WHAT TO DO |
Print the listing from the line with "You are a GUI" to the line with "click(x=12, y=113)", and leave out the pictures.

PROVIDED RECORDS |
— BEGIN —
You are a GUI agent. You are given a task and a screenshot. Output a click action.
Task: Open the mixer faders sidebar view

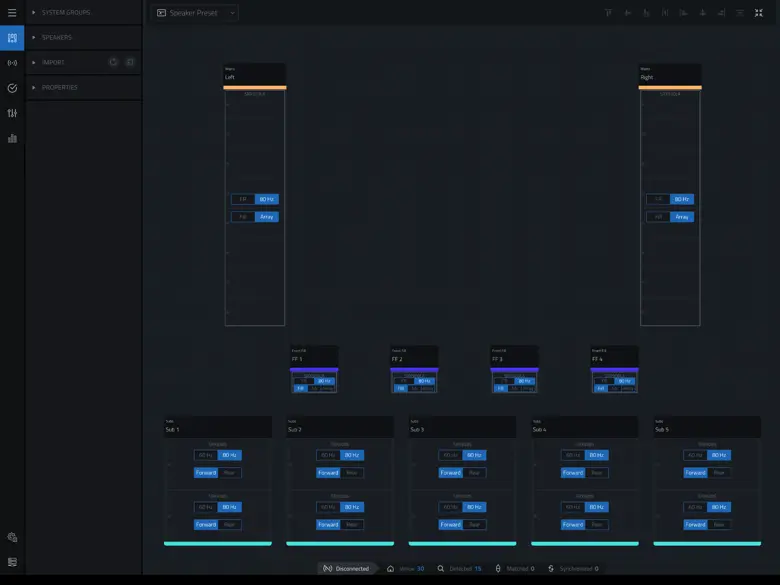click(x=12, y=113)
— END —
— BEGIN —
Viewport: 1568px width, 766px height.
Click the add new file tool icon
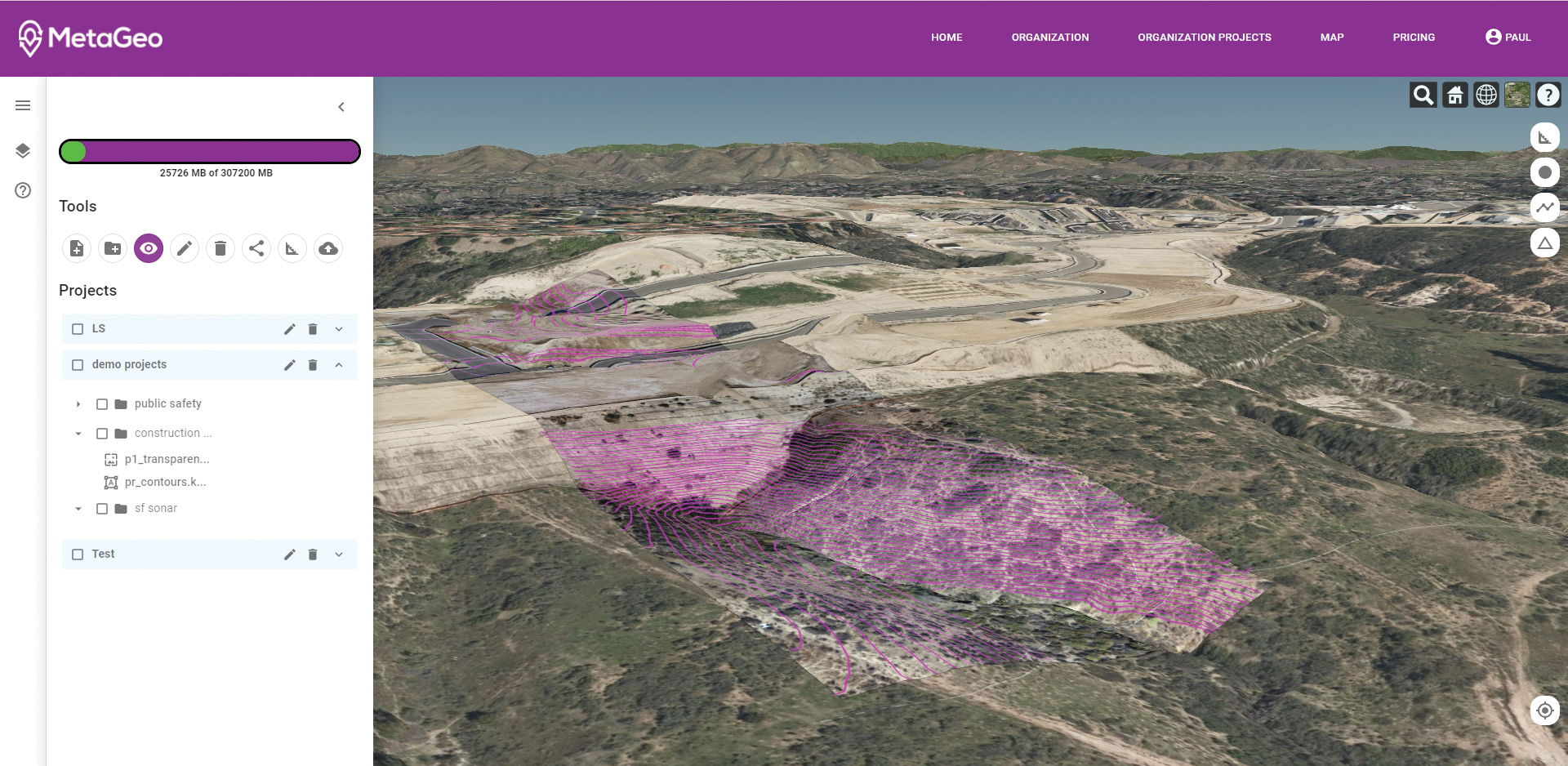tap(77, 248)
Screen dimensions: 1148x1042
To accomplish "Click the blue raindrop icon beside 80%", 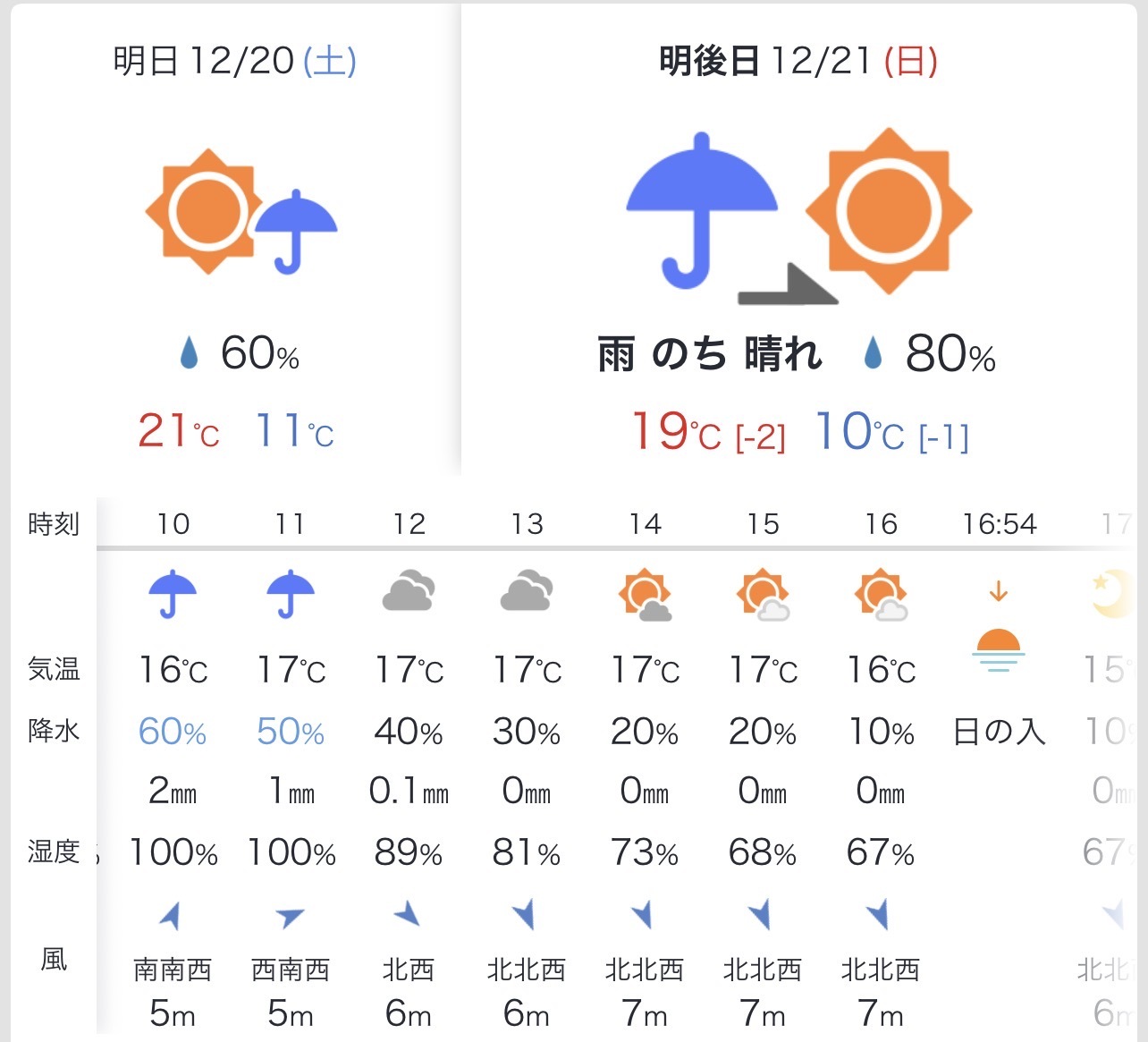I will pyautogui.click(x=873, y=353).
— END —
RESPONSE FOR THIS EXERCISE |
You are a GUI agent. You are given a task and a screenshot. Output a click action.
Task: Open the mixer faders sidebar view

click(x=12, y=113)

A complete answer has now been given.